GIVEN PASSAGE:
Regina High School was a Residential School private, Catholic all-girls high school located in South Euclid, Ohio. It was run by the Sisters of Notre Dame, who also run Notre Dame College, which was located next door. It was a part of the Roman Catholic Diocese of Cleveland. Approximately one fifth of the teachers were nuns; the remaining teachers were both male and female lay persons. The school offered the students the ability to grow in an environment that supported them and encouraged them to be who they are. The school announced in October 2009 that the 2009-2010 school year would be its last. Regina's last day of classes was June 4, 2010.

==Athletics==
The school was most notable for its basketball team, the Regina Royals, who were state champions in 2000, 2001, 2002, 2003, 2005, and 2009. The school also had soccer, volleyball, tennis, cross country, swimming, bowling, track and field, and softball teams.

===Ohio High School Athletic Association State Championships===
- Girls Basketball - 2000, 2001, 2002, 2003, 2005, 2009

==Extracurricular==
Students had many extracurriculars to choose from. Regina High School was noted in the greater Cleveland Catholic community for its Clown Ministry, a group that dons face paints and performs sign language that is often religious in nature. The club performs the Stations of the Cross (set to contemporary music) every year and raises money for charities. This ministry works and dedicates their time to have a positive impact on others lives. Visiting nursing homes, serving meals at hunger centers, raising money for various organizations in need, and many other activities show only a portion of how loving and giving these girls truly are. Regina's newsmagazine, the Regent, has won awards from the Northeast Ohio Scholastic Press Association for its writing and layout. Most recently, in 2009, the Regent was awarded a first-place ranking. One other notable extracurricular activity Regina hosts is its produced musicals or plays. Past shows include Bye Bye Birdie, Honk!, Once Upon a Mattress, The Wizard of Oz, Anne of Green Gables and Rodgers and Hammerstein's Cinderella, and most recently Disney's Beauty and the Beast. The summer student-directed plays include Alice in Wonderland, The Canterbury Tales, Snow White, and Rumpelstiltskin. Performances include young male actors mainly from Benedictine High School, Saint Ignatius High School, and Mayfield High School.

DATASET SECTION:

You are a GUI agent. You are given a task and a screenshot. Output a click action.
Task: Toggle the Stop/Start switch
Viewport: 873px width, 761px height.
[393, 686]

REQUIREMENT 1: Name every summer student-directed play that the article on Regina High School lists.
REQUIREMENT 2: In the article on Regina High School, which religious order ran the school?
REQUIREMENT 3: From the article on Regina High School, reproduce the text from "Regina High School was a" up to and including "June 4, 2010.".

RESPONSE BOX 1: Alice in Wonderland, The Canterbury Tales, Snow White, Rumpelstiltskin

RESPONSE BOX 2: The Sisters of Notre Dame

RESPONSE BOX 3:
Regina High School was a Residential School private, Catholic all-girls high school located in South Euclid, Ohio. It was run by the Sisters of Notre Dame, who also run Notre Dame College, which was located next door. It was a part of the Roman Catholic Diocese of Cleveland. Approximately one fifth of the teachers were nuns; the remaining teachers were both male and female lay persons. The school offered the students the ability to grow in an environment that supported them and encouraged them to be who they are. The school announced in October 2009 that the 2009-2010 school year would be its last. Regina's last day of classes was June 4, 2010.